“Let there be God, let there be Sunday morning, let there be smiling Episcopalian ministers in shining white surplices…but let there not be these dark and draggling horrors on the nightside of the universe.”
These are the thoughts of Louis Creed, the protagonist in Stephen King’s novel Pet Sematary, as he carries the body of his dead son, Gage, through a densely forbidding forest in the middle of the night. His goal – to rebury the boy’s tiny frame in a forbidden burial ground so that he will live again. Along the way, he hears a sound. He suspects it to be the Wendigo, a large and lumbering creature of Native American legend described as turning men to cannibalism with a mere touch.
Even though the context suggests the main character’s fearfulness at the sound of this massive creature passing through the darkness, knocking down trees and coming within yards of discovering him, I wonder if Mr. King was actually doing what many authors do, that is secretively communicating a life experience. My guess is that King, sitting at his typewriter, just took a sip of the Glenfiddich 12-year-old.
As one of the best-selling single malt Scotch whiskies on the planet, this large and lumbering edition has the ability to turn its consumers into whisky cannibals – or so I’ve heard it said.
Okay, maybe not like people who eat human flesh. Maybe more like people who prefer things like raw meat and prefer to lick the blood from the plate afterward because they like salty, sour things.
Honestly, I don’t know why this whisky is so popular.
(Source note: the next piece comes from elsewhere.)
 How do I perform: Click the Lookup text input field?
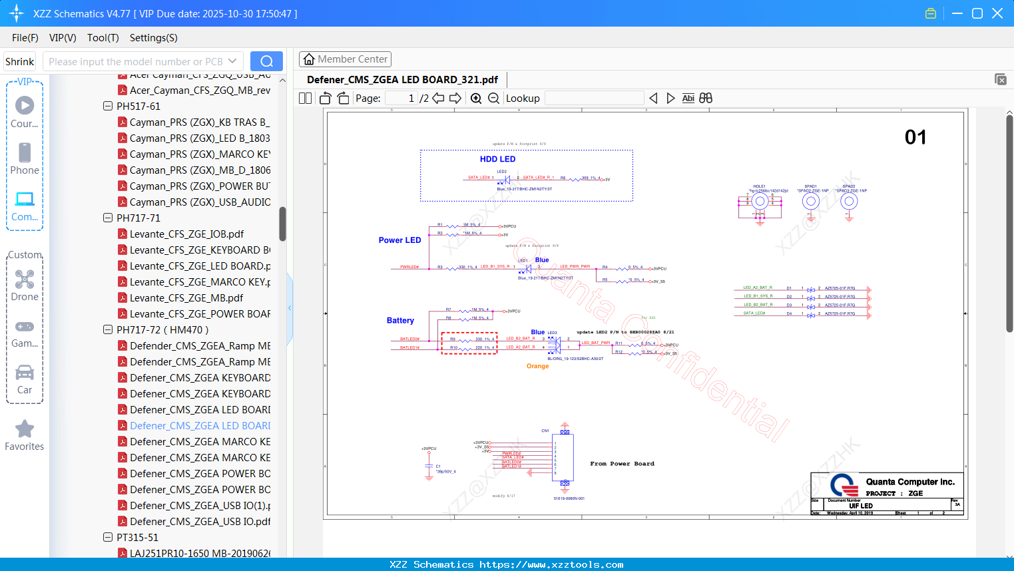(x=594, y=98)
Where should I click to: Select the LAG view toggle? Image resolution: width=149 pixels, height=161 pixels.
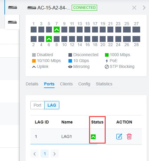tap(52, 105)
The nose is barely sweet, giving over a very subtle floriated perfume, and the palate is dry, dreadfully sour, and difficult to swallow – like you just bit the heads off of the flowers you were smelling in the nosing. I’m almost concerned that this whisky is nearly as bad as Scoresby, except for some reason, in comparison (and I can’t believe I’m about to say this) Scoresby should be commended. While Glenfiddich lives a deceitful marketing life, working diligently and successfully to fool the masses into thinking that their 12-year-old edition is worth $30, Scoresby so honestly accepts its stature as a $10 bottle of sewage. It’s nice to know that at least one of the bottom shelf catch-basin cat-gut whiskies has this kind of integrity.
And before I get distracted by other more colorful terms that come to mind after a sip of the Glenfiddich 12-year-old, I must describe the finish.
Salty, like blood. Also sour. Vinegary. Ungood. Is “ungood” a word? Well, it is now, thanks to Glenfiddich.
On second thought, it does matter. When you finally finish the bottle off, when it is dead and gone, whatever you do, don’t go up and past the Pet Sematary into the ancient burial ground looking to bury it in the ground that it might be reborn.
Some things need to stay dead. One of those things is the Glenfiddich 12-year-old edition.